Corbin and King first went down the retro route at the Colony at the Beaumont, the Mayfair hotel now owned by billionaire businessman Wafic Saïd. The dining room reopened last August with former Zetter Group head chef Ben Boeynaems as executive head chef, while the decor has been lightened and brightened by New York-based Thierry Despont following feedback from customers that the restaurant was too dark. But comfortable surroundings aside, why is there currently such an appetite to embrace retro dining?

Hungry for history

"I think customers are yearning for something familiar but also glamorous following the lockdowns of the past two years," says Leni Miras, the hotel's food and beverage operations manager. "Food has always been a source of comfort and nostalgia for a lot of people. Diners want to go out and celebrate, and what we do at the Colony brings a sense of occasion to eating out."
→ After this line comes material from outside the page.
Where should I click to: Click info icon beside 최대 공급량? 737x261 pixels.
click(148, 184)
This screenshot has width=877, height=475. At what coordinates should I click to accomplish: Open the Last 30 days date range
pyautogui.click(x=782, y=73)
Dishes such as New York shrimp cocktail and porterhouse steak with red wine bordelaise nod towards grill rooms of the mid-20th century, while restaurant theatre includes a McCarthy salad mixed tableside, bananas Foster flambéed in rum on a trolley, and bespoke sundaes made by ticking off a list of toppings and fillings.

"Our guests feel pampered by having their food prepared next to them and being looked after by knowledgeable staff who were retained through lockdown," Miras says. "It is really important for me to offer those sorts of dishes that you want to eat again and again. You might want to dress up for a celebration or pop in for a shepherd's pie after shopping in Selfridge's. That variety is what makes the Colony such a timeless place to be."
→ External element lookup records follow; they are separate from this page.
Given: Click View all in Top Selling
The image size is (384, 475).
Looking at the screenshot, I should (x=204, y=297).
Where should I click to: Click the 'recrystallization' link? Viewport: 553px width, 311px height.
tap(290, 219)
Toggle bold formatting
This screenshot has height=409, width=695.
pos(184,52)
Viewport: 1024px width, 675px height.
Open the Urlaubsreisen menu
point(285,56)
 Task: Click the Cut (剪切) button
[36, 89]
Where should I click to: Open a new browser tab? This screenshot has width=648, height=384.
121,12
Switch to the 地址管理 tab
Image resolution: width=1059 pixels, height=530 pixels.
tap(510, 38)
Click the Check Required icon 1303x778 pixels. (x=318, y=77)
Being inspired by the past doesn't mean being stuck in the past, however. When legendary Theatreland hangout Joe Allen, which was founded in New York in 1965 and launched in London in 1977, reopened in October, Russell Norman was drafted in to oversee the bar. Norman had worked at Joe Allen as everything from waiter to bartender, maitre d' and manager between 1989 and 1999, as well as being a long-term friend of co-owner Lawrence Hartley.

"Russell has introduced a tightly focused cocktail list of speedily brought-together drinks and great punchy flavours," Hartley says. "And he is on the Joe Allen board now. Russell can see restaurants from the consumers' point of view so clearly. He's a lovely breath of fresh air."
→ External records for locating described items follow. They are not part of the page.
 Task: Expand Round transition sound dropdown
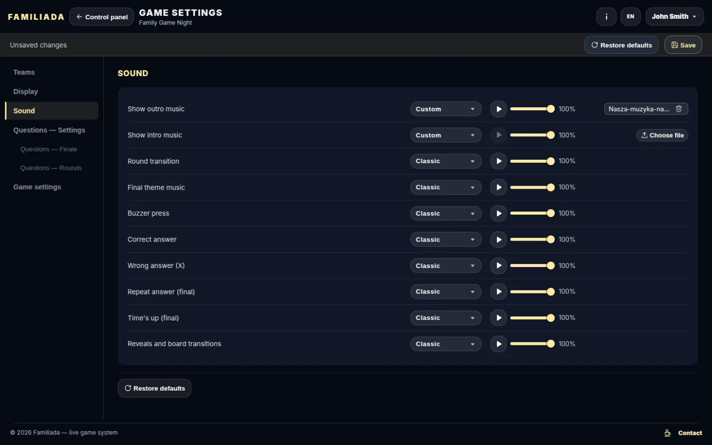(446, 161)
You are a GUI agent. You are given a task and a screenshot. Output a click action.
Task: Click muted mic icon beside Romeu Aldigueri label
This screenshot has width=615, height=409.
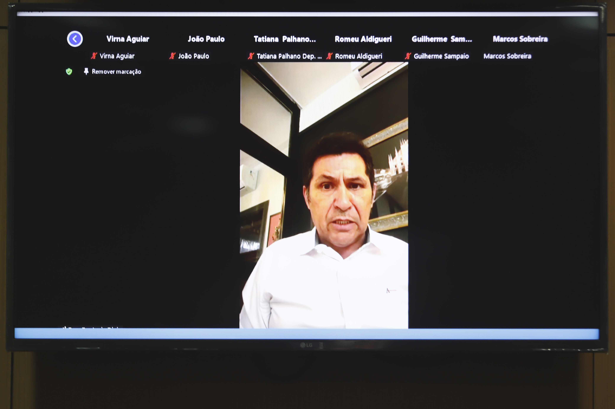(329, 56)
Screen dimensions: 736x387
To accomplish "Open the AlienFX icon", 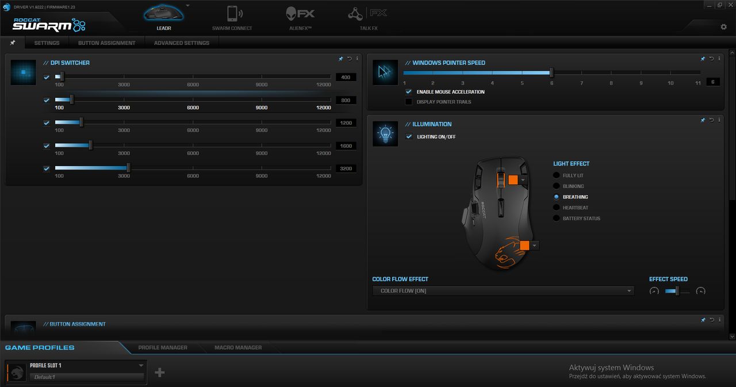I will 301,14.
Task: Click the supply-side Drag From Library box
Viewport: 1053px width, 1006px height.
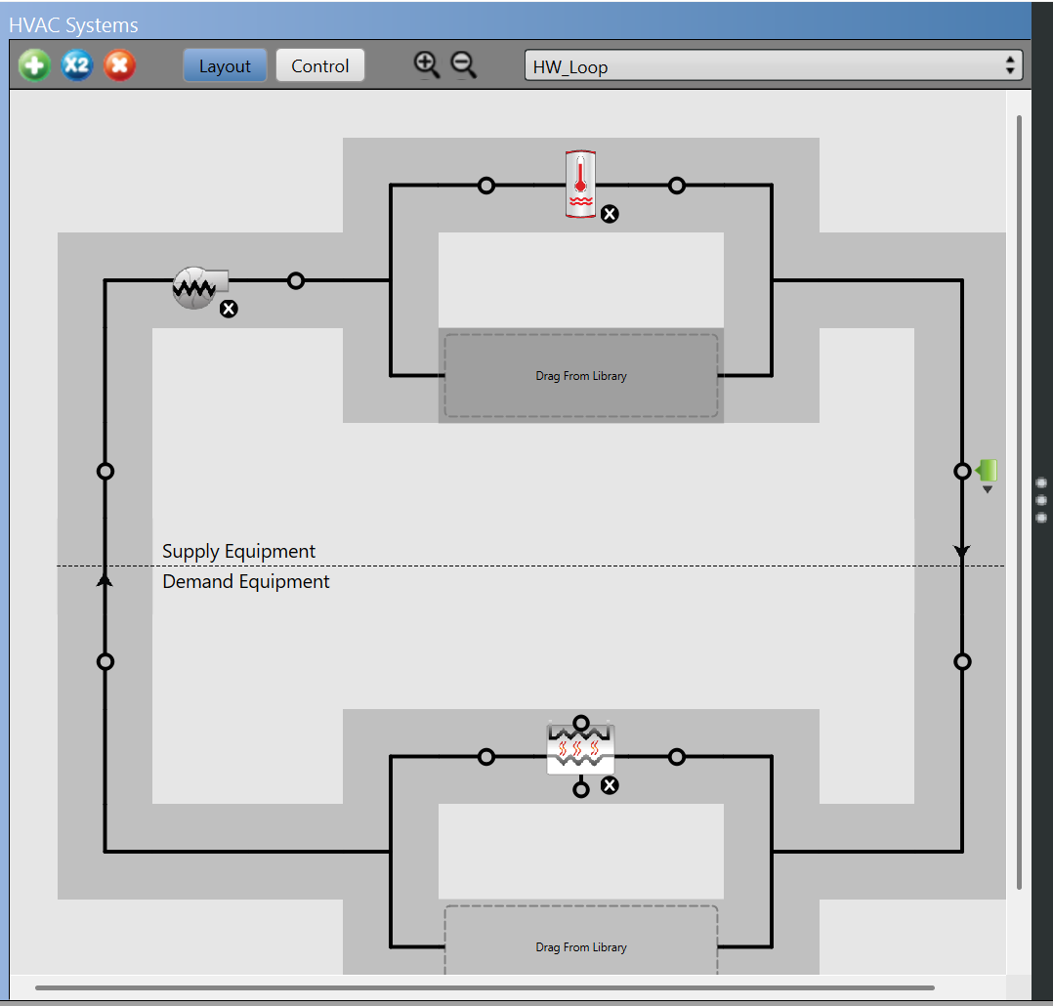Action: (581, 376)

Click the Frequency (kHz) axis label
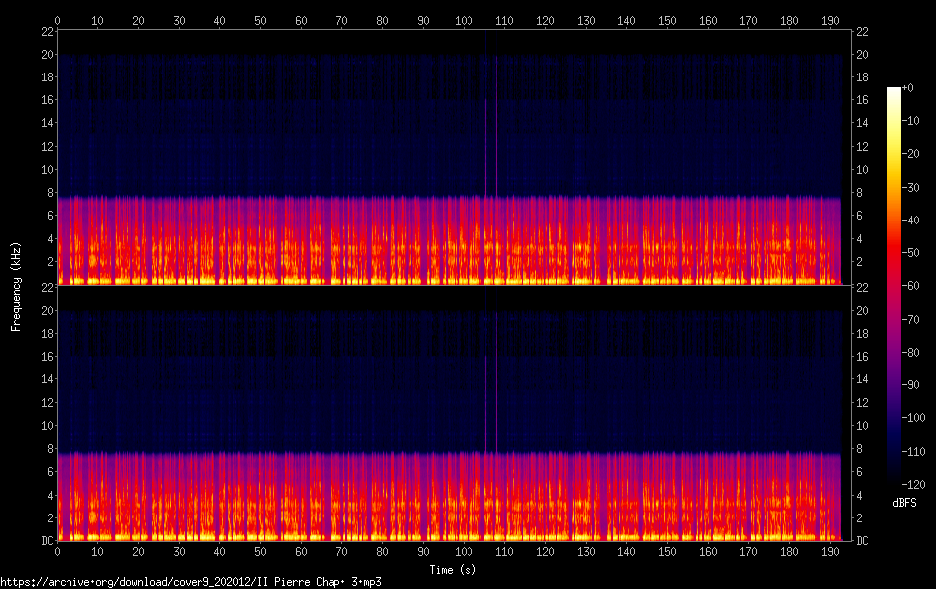16,287
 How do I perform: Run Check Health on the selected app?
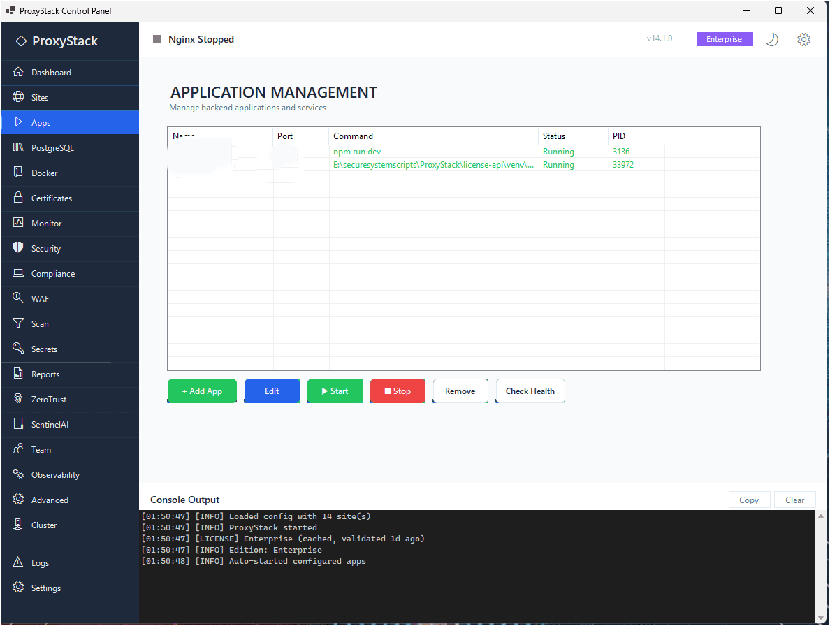click(x=530, y=391)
Fat apple pie with Bakewell ice-cream at Joe Allen
Fat apple pie with Bakewell ice-cream at Joe Allen

Food duties, meanwhile, now fall to former exec chef of the Ivy, Gary Lee, who is cooking the most comforting of comfort food menus: garlic-buttered forest mushrooms on sourdough toast; slow-braised smoked baby back ribs with slaw; apple pie with Bakewell ice-cream.

Such dishes and drinks might seem retro, but it is the timeless appeal of the menu that is the key to Joe Allen's enduring success, Hartley believes. "London has seen such an expansion of middle-market restaurants in the past decade that there's a terrific opportunity for heritage restaurants to re-establish themselves. Joe Allen is an easy sell, partly because we have people bringing their children who were themselves first brought as kids by their own parents. And partly because we don't do anything too complicated. It's hearty, well-executed food served in a lovely ambience.

It's not just the food that is comforting, though. "You feel like you're coming home when you enter Joe Allen," Hartley says. "It's very convivial, and there's an almost promiscuous feel to the table-hopping of the regulars who all know each other. It feels like a safe space."

Welcome home

It might seem as if there's a paradox to rarely changing menus attracting a regular clientele but often these are dishes unavailable anywhere else: the spinach soufflé at Langan's, the McCarthy salad at the Colony, Game Bird's baked Alaska or Joe Allen's off-menu cheeseburger that is the worst-kept secret in the West End. Nowhere, however, beats the most regular customer at Oslo Court in London's St John's Wood, who once a week orders salmon en papillote, infused with lemon, fennel, dill and white wine sauce.

"We do the same thing that we've been doing for 40 years," general manager David Rama says. "We just add a few new dishes here and there. The main thing is that we are very flexible. Anything can be tweaked."

The current incarnation of Oslo Court was opened by brothers Tony and José Sanchez in 1982 and Rama reckons that only 15% of the menu has changed since then. Where else, for instance, will you find crab à La Rochelle – pastry-wrapped crustacean in a rich cream sauce, with a jug of brandy sauce on the side, cooked by José's son José? Or roast duck with orange sauce, fillets of Dover sole Véronique, chicken princess and baskets of Melba toast?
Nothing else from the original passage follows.